Transitioning from writing fiction to writing a memoir is an interesting challenge because of the tricks one’s memory plays, particularly recalling events that happened a long time ago (though sometimes incidents 50 years old remain more vivid than last night’s dinner). Just as my personal memories influenced my fiction, all memoirs inevitably contain some fiction. But a true memoir must be told from the author’s memory, however flawed, and from the subjective recollection of events, shaded by the author’s personal point of view, by who he is and the facts as he remembers them.
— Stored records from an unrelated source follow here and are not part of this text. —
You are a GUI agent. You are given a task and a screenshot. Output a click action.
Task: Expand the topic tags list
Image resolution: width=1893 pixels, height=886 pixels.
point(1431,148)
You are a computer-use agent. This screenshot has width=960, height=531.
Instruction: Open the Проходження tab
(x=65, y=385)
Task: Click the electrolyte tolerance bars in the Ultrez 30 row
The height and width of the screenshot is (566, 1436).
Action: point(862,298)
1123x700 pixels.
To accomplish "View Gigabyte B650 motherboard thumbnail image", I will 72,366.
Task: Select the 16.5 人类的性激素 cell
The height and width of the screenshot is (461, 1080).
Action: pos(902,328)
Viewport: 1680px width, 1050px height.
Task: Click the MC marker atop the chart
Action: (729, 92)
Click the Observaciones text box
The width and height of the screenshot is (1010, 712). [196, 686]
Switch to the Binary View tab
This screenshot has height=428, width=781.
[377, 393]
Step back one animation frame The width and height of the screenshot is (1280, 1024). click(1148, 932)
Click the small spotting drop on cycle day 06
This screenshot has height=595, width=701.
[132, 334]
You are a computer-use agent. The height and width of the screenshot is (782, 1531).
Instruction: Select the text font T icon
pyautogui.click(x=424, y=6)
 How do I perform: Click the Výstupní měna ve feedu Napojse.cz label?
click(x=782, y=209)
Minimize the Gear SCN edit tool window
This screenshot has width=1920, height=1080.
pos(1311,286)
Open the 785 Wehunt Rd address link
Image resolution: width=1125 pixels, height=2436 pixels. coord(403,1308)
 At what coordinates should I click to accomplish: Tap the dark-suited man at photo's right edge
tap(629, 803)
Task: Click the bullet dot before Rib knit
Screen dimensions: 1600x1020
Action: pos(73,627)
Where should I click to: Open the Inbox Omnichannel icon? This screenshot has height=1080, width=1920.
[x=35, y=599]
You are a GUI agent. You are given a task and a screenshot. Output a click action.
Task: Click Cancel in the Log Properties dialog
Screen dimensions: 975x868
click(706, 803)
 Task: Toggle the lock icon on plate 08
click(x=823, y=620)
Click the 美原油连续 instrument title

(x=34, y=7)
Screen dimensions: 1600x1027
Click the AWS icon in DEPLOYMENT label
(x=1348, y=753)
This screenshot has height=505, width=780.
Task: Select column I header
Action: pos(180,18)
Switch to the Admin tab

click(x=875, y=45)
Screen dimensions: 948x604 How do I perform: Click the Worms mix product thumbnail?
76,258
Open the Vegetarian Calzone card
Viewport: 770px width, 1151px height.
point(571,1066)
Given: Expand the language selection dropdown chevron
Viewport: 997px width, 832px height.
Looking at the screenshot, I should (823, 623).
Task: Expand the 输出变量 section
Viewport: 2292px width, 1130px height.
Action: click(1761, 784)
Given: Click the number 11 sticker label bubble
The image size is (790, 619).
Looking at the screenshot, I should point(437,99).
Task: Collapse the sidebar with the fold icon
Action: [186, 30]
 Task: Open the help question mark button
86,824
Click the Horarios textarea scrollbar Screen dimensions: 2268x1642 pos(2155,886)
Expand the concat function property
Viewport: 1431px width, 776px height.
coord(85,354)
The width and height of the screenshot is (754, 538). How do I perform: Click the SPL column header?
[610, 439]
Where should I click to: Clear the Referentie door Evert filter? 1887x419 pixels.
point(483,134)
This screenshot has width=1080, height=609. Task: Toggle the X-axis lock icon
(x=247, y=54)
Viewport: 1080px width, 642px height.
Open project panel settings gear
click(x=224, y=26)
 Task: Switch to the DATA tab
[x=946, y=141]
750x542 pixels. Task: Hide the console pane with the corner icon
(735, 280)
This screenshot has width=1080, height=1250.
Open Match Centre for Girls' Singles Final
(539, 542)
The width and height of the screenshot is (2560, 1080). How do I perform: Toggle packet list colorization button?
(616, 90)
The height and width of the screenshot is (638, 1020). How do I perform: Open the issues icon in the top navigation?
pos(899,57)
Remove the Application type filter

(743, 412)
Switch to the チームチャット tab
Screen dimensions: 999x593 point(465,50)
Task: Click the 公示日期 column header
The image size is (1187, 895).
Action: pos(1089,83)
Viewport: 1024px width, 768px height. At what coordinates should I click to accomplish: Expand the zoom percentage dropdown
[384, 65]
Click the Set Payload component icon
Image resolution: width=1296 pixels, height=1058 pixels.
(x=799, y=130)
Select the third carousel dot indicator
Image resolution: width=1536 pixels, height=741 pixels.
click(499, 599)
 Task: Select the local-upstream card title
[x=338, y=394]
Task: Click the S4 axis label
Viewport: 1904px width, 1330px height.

I began the memoir with one of the most terrifying yet rewarding events in my entire life: lecturing to refuseniks in Moscow at the height of the Cold War (Figure 9). The Saturday Evening Post published that first chapter in its entirety (Figure 10).
“Are you Douglas Zipes, the heart specialist from Indiana?” the deep voice over the phone asked. “I am a refusenik. We are in a jail without bars,” he said.
“I’m sorry for that,” I said. “But why are you calling me?”
“How brave are you?” he asked. “We need someone with courage. Two years ago, we started the Sunday Seminars. When a major scientific meeting was going to be held in Moscow, one of us would invite a visiting scientist to give us a private lecture – on Sundays. One evening during the lecture, the KGB burst in. The owner of the apartment was arrested and exiled for 3 years to Kazakhstan. That ended the Sunday Seminars… you could be trusted.”
“Trusted? To do what?” I asked, my voice tremulous.
“To be our first scientist to restart our Sunday Seminars.”
Conclusion
I emphasised recently that life’s journey is more important than the finish.6 This is particularly applicable to my late-blooming career in fiction. My transition from cardiologist to novelist has been like travelling from Who’s Who to Who’s He?
I admire the successes of the writers featured above, much as an intern would admire the skills of staff physicians. But I’m still young, and if I work hard at my writing, who knows what I can accomplish in the next 80 years. With a bit of luck, maybe I will join that list.